● **CONSIGNE 1**
Traduisez en anglais cette phrase de l'extrait de page : « Ces pièces et les réponses aux interrogatoires écrits sont les Pièces PGC-1 à PGC-6 et PGQ-1 à PGQ-13. »
● **CONSIGNE 2**
Répondez aux questions suivantes à partir de l'extrait de page :
(a) Selon quels articles du C.C.P. le traitement des réclamations individuelles est-il demandé ?
(b) À quelle date le Tribunal a-t-il accordé les demandes du PGC et du PGQ ?
(c) Quels demandeurs ces demandes visaient-elles à interroger par écrit ?

● **EXTRAIT DE PAGE**
GRANT Applicant’s action against Defendants;

ORDER for an aggregate monetary award respecting all or any part of a Defendant’s liability to group members including an Order that Group Members share in the award on an average or proportionate basis, and an award applying any undistributed award for the benefit of Group Members;

ORDER and CONDEMN general and special damages for the Group in amounts to be determined at trial, including:

(a) on the elections of the Applicant and Group Members, the:

(i) the value of damages that can be attributed to loss of identity;

(ii) the value of damages attributed to sexual abuse; or

(iii) the value of damages that can be attributed to physical abuse

(b) sentimental damages;

(c) mental distress;

(d) recovery of health care costs.

CONDEMN Defendants to reimburse to the Group Members any costs or fees paid in relation to the counselling;

CONDEMN Defendants to pay compensatory damages to the Group Members for the loss of their cultural identity, anxiety and fear, and other moral damages;

CONDEMN Defendants to pay punitive and/or exemplary damages to the Group Members, to be determined by the Court;

GRANT the class action of Applicant on behalf of all the Members of the Group;

ORDER the treatment of individual claims of each Member of the Group in accordance with articles 599 to 601 C.C.P.;

RENDER any other order that this Honourable Court shall determine and that is in the interest of the Members of the Group;

THE WHOLE with interest and additional indemnity provided for in the Civil Code of Quebec and with full costs and expenses including expert’s fees and publication fees to advise members;

[9]         Le 20 janvier 2021[8], le Tribunal a accordé les demandes du PGC et du PGQ pour permission de déposer une preuve documentaire et pour interroger par écrit les demandeurs Mary-Ann Ward et Mario Wabanonik. Ces pièces et les réponses aux interrogatoires écrits sont les Pièces PGC-1 à PGC-6 et PGQ-1 à PGQ-13.

● **EXTRAITS DE DONNÉES**
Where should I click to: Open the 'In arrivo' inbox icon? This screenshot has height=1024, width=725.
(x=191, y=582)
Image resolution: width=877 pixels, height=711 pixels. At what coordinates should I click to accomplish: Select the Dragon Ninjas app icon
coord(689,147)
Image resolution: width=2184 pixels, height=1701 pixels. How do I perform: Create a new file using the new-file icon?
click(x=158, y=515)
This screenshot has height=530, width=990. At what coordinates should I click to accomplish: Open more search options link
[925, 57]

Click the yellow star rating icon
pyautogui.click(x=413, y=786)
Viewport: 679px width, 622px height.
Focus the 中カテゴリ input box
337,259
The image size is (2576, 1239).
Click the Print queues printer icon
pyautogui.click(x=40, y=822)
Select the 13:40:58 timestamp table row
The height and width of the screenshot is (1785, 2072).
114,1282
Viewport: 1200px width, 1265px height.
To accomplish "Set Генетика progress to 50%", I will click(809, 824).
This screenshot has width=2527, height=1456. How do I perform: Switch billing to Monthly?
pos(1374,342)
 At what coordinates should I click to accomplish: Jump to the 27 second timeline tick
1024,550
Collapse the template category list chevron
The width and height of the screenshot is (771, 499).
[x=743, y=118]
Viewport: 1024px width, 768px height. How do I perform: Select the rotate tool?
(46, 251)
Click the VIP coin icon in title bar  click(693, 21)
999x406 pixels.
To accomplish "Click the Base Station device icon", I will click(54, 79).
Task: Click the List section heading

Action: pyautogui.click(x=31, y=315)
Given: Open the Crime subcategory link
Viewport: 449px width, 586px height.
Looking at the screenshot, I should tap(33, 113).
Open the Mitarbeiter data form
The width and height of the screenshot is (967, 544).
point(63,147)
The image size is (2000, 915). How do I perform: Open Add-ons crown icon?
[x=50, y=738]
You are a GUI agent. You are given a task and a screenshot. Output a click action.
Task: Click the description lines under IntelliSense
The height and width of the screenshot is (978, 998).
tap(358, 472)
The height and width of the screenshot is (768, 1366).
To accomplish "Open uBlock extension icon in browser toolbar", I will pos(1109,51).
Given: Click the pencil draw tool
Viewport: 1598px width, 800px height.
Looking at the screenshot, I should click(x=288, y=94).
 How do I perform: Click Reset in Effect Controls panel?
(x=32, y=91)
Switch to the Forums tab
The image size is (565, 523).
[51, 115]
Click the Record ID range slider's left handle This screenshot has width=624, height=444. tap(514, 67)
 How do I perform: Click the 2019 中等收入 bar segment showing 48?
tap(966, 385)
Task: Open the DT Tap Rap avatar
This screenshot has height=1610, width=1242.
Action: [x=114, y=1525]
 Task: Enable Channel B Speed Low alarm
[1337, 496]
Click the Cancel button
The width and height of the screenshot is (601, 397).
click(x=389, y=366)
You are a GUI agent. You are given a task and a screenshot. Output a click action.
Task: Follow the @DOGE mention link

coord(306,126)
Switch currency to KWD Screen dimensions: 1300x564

● **RÉPONSE ATTENDUE 1**
These exhibits and the answers to the written examinations are Exhibits PGC-1 to PGC-6 and PGQ-1 to PGQ-13.

● **RÉPONSE ATTENDUE 2**
(a) Les articles 599 à 601 C.C.P.
(b) Le 20 janvier 2021.
(c) Mary-Ann Ward et Mario Wabanonik.